Record extracts:
>>>
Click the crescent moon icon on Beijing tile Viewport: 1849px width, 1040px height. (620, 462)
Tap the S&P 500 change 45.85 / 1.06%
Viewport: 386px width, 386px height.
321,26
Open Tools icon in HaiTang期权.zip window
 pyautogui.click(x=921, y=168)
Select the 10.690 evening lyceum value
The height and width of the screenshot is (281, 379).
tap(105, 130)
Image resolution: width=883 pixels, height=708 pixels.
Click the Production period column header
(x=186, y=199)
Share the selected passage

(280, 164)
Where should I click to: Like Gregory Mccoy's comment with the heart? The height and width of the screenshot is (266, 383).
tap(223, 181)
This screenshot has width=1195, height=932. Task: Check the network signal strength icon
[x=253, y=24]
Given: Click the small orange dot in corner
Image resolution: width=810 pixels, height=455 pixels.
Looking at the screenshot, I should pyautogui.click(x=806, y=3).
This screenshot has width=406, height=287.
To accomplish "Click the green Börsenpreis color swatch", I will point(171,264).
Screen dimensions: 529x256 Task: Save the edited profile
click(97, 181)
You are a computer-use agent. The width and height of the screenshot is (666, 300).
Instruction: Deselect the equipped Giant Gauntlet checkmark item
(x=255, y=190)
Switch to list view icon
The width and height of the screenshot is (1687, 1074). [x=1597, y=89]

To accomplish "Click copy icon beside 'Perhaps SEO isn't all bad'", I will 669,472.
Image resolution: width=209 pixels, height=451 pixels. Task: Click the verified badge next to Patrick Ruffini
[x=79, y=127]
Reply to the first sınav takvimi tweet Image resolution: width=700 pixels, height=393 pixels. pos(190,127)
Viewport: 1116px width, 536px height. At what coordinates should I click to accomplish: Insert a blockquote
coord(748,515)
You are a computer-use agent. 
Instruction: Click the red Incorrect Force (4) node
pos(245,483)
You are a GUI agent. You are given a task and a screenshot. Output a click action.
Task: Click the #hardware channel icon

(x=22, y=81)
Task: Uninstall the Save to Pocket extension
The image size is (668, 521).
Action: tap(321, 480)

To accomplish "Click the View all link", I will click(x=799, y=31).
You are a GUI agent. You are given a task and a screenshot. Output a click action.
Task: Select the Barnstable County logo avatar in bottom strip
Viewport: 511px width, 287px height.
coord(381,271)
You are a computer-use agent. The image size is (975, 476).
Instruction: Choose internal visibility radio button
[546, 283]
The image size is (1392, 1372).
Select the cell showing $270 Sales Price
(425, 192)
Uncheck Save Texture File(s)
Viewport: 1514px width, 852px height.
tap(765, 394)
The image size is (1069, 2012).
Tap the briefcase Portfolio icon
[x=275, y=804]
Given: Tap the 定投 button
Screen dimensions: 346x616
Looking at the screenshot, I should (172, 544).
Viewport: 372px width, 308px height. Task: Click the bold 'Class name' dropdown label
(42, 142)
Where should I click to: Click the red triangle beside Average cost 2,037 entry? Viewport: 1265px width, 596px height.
<<<
Short problem: Copy every one of the records above character for character, without changing anything.

Answer for the task:
Click the crescent moon icon on Beijing tile Viewport: 1849px width, 1040px height. (620, 462)
Tap the S&P 500 change 45.85 / 1.06%
Viewport: 386px width, 386px height.
321,26
Open Tools icon in HaiTang期权.zip window
 pyautogui.click(x=921, y=168)
Select the 10.690 evening lyceum value
The height and width of the screenshot is (281, 379).
tap(105, 130)
Image resolution: width=883 pixels, height=708 pixels.
Click the Production period column header
(x=186, y=199)
Share the selected passage

(280, 164)
Where should I click to: Like Gregory Mccoy's comment with the heart? The height and width of the screenshot is (266, 383).
tap(223, 181)
This screenshot has width=1195, height=932. Task: Check the network signal strength icon
[x=253, y=24]
Given: Click the small orange dot in corner
Image resolution: width=810 pixels, height=455 pixels.
Looking at the screenshot, I should pyautogui.click(x=806, y=3).
This screenshot has width=406, height=287.
To accomplish "Click the green Börsenpreis color swatch", I will point(171,264).
Screen dimensions: 529x256 Task: Save the edited profile
click(97, 181)
You are a computer-use agent. The width and height of the screenshot is (666, 300).
Instruction: Deselect the equipped Giant Gauntlet checkmark item
(x=255, y=190)
Switch to list view icon
The width and height of the screenshot is (1687, 1074). [x=1597, y=89]

To accomplish "Click copy icon beside 'Perhaps SEO isn't all bad'", I will 669,472.
Image resolution: width=209 pixels, height=451 pixels. Task: Click the verified badge next to Patrick Ruffini
[x=79, y=127]
Reply to the first sınav takvimi tweet Image resolution: width=700 pixels, height=393 pixels. pos(190,127)
Viewport: 1116px width, 536px height. At what coordinates should I click to accomplish: Insert a blockquote
coord(748,515)
You are a computer-use agent. 
Instruction: Click the red Incorrect Force (4) node
pos(245,483)
You are a GUI agent. You are given a task and a screenshot. Output a click action.
Task: Click the #hardware channel icon

(x=22, y=81)
Task: Uninstall the Save to Pocket extension
The image size is (668, 521).
Action: tap(321, 480)

To accomplish "Click the View all link", I will click(x=799, y=31).
You are a GUI agent. You are given a task and a screenshot. Output a click action.
Task: Select the Barnstable County logo avatar in bottom strip
Viewport: 511px width, 287px height.
coord(381,271)
You are a computer-use agent. The image size is (975, 476).
Instruction: Choose internal visibility radio button
[546, 283]
The image size is (1392, 1372).
Select the cell showing $270 Sales Price
(425, 192)
Uncheck Save Texture File(s)
Viewport: 1514px width, 852px height.
tap(765, 394)
The image size is (1069, 2012).
Tap the briefcase Portfolio icon
[x=275, y=804]
Given: Tap the 定投 button
Screen dimensions: 346x616
Looking at the screenshot, I should (172, 544).
Viewport: 372px width, 308px height. Task: Click the bold 'Class name' dropdown label
(42, 142)
Where should I click to: Click the red triangle beside Average cost 2,037 entry? Viewport: 1265px width, 596px height.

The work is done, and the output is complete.